Share your dilemmas and get honest opinions from other Mumsnetters.

To reflect that ‘some chase ex for their salary not child contribution

212 replies

Genuinethought · 11/01/2024 17:40

using ‘ ExDh’ as example as most common situation

Wondering genuinely …

If I was to work out how much extra having a child live in my house ( accounting for the cost of having an extra room for them )
would likely not come to around £500/ £700 a month, what I generally hear is paid in CMS.

Reflecting on the ‘ french private school’ related trending post…

I have seen many people chase and chase for exDH salary….when In reality there is no way that they are spending £700 a month on having a child ( the exDH £500 and £200 contribution of the other parent- due to the fact that the child costs is supposed to be shared , (accounting for them having child more frequently )

I wonder further about this, particularly when people live in a mortgaged property that is going up in price, yet the parent that has paid towards that housing will never have a claim on it …

When I stop and think the cost of my child’s room
their food
clothes
activities
holidays
savings
I just can’t see how it totals £500-700 every 30 days?

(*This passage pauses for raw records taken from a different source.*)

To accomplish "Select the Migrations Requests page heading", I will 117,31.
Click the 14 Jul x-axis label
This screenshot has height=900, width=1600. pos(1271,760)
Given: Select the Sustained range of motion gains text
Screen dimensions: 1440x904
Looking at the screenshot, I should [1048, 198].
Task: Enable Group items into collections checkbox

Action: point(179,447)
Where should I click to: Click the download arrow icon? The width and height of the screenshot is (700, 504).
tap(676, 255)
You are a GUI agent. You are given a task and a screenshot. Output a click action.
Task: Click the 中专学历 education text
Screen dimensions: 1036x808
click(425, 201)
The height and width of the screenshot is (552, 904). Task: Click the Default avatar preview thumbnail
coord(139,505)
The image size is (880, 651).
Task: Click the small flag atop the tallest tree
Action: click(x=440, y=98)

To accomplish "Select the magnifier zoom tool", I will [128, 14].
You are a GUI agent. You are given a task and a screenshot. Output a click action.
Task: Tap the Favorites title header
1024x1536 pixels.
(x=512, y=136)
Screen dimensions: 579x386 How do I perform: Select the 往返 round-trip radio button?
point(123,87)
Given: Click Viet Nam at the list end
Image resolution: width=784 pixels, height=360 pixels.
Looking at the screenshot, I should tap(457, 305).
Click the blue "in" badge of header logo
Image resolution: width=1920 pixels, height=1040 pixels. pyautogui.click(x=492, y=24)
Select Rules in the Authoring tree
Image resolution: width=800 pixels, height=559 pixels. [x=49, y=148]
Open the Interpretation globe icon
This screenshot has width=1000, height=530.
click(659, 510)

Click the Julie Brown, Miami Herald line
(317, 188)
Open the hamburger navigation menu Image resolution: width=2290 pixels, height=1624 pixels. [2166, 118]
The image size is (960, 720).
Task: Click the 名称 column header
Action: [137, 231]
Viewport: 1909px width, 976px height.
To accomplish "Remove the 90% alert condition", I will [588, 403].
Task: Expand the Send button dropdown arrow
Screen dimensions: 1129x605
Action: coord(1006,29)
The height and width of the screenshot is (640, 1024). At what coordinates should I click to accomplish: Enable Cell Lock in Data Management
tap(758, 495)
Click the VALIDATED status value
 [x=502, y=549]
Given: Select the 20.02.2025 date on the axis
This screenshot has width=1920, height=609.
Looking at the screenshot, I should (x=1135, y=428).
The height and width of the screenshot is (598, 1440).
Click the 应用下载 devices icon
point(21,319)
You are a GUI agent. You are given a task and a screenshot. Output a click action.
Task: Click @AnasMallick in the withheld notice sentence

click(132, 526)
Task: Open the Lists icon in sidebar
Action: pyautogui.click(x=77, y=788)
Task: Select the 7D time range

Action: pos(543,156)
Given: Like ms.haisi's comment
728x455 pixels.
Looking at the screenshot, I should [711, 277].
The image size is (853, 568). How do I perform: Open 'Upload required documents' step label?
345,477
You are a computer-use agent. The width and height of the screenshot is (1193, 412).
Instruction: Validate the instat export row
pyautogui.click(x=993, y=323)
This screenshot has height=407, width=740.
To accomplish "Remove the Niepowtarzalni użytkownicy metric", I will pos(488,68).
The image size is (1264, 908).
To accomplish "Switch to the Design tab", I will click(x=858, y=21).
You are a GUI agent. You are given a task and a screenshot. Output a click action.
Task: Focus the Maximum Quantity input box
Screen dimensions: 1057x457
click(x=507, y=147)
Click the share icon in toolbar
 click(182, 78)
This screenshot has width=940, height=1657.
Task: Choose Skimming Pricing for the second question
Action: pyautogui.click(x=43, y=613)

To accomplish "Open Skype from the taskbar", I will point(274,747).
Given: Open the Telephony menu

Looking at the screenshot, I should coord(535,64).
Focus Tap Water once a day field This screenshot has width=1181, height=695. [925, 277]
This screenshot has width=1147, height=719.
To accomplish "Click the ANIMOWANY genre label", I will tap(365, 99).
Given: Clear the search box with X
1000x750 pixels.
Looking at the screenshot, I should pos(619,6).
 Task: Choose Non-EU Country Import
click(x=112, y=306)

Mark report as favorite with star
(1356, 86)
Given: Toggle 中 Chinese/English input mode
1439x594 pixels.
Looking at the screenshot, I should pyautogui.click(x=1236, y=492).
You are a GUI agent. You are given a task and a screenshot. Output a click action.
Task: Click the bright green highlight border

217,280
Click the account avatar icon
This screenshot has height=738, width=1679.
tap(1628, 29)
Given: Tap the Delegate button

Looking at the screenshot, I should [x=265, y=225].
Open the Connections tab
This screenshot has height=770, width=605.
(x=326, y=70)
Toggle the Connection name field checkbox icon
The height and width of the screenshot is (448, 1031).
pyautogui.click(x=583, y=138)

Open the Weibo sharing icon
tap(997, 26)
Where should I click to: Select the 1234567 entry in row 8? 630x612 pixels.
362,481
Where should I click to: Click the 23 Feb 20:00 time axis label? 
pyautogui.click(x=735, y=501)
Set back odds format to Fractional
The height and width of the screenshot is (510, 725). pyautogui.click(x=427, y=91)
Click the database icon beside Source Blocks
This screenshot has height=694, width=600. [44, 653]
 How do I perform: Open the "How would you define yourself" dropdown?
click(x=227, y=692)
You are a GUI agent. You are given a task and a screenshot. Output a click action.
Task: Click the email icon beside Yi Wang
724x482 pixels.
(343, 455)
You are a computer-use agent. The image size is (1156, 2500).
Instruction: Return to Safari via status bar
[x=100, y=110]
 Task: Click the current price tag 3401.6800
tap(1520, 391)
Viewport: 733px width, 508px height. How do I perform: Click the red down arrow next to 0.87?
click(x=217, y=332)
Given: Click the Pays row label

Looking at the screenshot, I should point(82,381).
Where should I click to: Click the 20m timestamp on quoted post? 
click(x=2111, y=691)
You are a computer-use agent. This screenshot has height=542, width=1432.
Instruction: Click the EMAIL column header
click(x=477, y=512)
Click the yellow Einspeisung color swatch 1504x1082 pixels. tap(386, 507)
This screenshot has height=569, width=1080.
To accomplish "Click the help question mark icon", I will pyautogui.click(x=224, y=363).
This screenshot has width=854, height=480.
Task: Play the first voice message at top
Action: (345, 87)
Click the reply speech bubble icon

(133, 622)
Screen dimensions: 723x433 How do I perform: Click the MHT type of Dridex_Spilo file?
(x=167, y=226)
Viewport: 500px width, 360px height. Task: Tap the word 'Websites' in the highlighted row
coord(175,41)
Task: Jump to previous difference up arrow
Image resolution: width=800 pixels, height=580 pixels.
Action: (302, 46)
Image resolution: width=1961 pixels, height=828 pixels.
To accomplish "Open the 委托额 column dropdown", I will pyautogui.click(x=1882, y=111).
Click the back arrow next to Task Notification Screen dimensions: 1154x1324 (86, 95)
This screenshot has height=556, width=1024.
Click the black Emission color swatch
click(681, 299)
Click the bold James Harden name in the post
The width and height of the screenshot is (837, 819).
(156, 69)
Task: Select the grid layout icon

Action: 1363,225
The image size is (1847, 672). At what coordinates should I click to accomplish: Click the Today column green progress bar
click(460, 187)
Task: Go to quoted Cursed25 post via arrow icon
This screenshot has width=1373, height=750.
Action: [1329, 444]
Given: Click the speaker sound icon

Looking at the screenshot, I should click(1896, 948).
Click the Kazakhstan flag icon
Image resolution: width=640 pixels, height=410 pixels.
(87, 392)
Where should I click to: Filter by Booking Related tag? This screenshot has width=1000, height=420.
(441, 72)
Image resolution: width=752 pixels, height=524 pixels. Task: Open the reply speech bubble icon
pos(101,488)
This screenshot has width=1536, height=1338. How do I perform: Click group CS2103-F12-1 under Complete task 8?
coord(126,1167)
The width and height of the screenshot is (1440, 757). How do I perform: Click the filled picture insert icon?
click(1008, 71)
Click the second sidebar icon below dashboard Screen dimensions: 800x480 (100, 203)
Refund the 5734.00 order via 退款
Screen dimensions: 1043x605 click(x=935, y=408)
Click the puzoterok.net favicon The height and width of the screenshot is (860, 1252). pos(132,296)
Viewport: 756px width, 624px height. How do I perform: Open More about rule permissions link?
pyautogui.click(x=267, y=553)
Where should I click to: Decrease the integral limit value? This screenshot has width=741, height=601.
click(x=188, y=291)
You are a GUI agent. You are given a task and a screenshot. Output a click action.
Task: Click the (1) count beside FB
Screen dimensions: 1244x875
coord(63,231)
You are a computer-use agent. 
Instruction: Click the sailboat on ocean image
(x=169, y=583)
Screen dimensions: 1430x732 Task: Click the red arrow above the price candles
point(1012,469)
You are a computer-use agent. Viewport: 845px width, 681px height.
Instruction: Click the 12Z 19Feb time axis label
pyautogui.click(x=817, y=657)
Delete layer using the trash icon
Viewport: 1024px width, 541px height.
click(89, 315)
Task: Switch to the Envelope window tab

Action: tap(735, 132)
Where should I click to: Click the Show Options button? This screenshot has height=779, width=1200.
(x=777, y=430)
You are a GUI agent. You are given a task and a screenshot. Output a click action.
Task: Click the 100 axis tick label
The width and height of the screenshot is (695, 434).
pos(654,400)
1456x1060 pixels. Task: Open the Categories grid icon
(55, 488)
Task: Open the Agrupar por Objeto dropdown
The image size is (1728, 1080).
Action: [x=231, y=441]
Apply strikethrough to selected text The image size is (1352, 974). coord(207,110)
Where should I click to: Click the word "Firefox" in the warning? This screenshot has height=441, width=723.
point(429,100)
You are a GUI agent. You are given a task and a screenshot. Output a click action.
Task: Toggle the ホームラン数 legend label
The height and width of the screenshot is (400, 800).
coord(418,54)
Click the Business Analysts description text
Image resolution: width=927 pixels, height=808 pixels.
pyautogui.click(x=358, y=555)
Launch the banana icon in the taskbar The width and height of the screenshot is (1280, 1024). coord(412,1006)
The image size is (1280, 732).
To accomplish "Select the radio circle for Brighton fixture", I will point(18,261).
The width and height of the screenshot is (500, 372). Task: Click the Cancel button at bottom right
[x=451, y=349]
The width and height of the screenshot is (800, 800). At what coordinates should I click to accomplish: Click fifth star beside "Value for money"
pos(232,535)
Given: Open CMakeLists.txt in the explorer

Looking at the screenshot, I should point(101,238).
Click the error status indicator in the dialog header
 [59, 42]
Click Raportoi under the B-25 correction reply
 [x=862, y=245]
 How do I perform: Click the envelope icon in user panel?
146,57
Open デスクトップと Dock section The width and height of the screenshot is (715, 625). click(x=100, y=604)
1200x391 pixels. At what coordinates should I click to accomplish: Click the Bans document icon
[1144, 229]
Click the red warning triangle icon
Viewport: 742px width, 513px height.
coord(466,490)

when you separate you may loose the ‘ bonus’ of another’s potentially greater salary… continually trying to access it, beyond what is realistic , seems unfair
AIBU

OP posts:
Countrylife2002 · 11/01/2024 18:38

BuddhaAtSea · 11/01/2024 18:21

I used to get £180/month maintenance and DD’s bus permit to school came to £80/month. Her maths tuition a month was more than the£180 her dad paid. The swimming was £40 a month, the gym £25. £100-120 for school lunches.
He lived in a one bedroom, paying £70/week (so couldn’t have her overnight). My 2 bed was £750, because I was housing her as well.
That’s without food, utilities, Spotify, Netflix, clothes, school trips, clothes, make up, pocket money, 30 min showers etc
So what was your dilemma?

Yep I get £80 a month and dd costs considerably more than that ! Ex has a lot of savings and a big pension, go figure.
maybe it could all be put in a big pot and shared out …£500 a month would be life changing for us !

FKAT · 11/01/2024 18:39

Beezknees · 11/01/2024 18:34

Any good parent would want their child to have a good lifestyle if they can provide it.

If I was well off, I would want my DS to have the best of everything. A dad that doesn't want to contribute (or any NRP but let's face it, it's usually the dad) so their child can have a nice life is a pretty poor parent.

Good for the women who chase for more to give their DC the best and not accept the bare minumum I say.

100%

therealcookiemonster · 11/01/2024 18:40

Genuinethought · 11/01/2024 17:53

£500 to feed two people for 30 days…. Come off it

are you not living in the uk?

unless you are budgeting down to the bare bones it definitely costs more than that.

I live by myself and my food spend is probably double that (granted I could cut down on my spending but even if I ate much cheaper food, it would be more than 500)

Jurassictrex · 11/01/2024 18:41

The more me and DH earn the more gets spent on the kids tbh. Nicer days out, theatre trips etc. Why would you not want nice things for your child just because you’re split up from their parent?

Canyousewcushions · 11/01/2024 18:42

The lifestyle aspect of it is huge though.

If you are used to having a good income, your lifestyle matches that income, and the kids are used to what they have.

You may well have a bigger mortgage and a bigger house. You're more likely to have bigger holidays.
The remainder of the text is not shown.